There are several arguments against using class weights in loss functions and performing data augmentation at the same time. Mostly the same reason is stated that
the augmentation process changes the original class distribution
This made me look for ways to force the augmentation process to consider minority class samples more often than the majority class samples.
What if class weights are computed on the fly for an augmented batch of training examples (as opposed to the traditional way of calculating for the whole training data)? This way both techniques may work together.
Your experiences with the data augmentation to counter the class imbalance problem will be highly appreciated
From my experience, yes. Here you just do the processing of the weights in the dataset once, instead of doing it on each batch.

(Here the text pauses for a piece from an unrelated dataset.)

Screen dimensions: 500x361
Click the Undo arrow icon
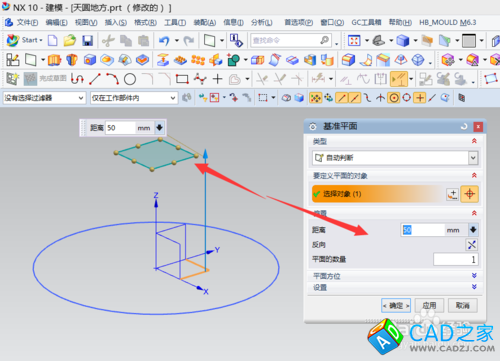point(164,41)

That is a good question. I would assume that depending on your data augmentation you would have to decide if you recalculate or not your weights. For example, the usual data augmentation I do in images is a horizontal flip and re-scaling, and I would argue that by doing these I am not modifying the ratio of each by such an amount that would I would need to recalculate the class weights.
If you think that the data augmentation changes somehow the ratios between classes by a considerable amount, then I would suggest you to do one of these things:
Update the weights on the fly, but be aware that some classes might not be present when you do the weight recalculation.
Apply the augmentation to your entire dataset and get the weights from there. But since some augmentations are based on random values, I would suggest you run this a few times to get an average of the class weights after augmentation.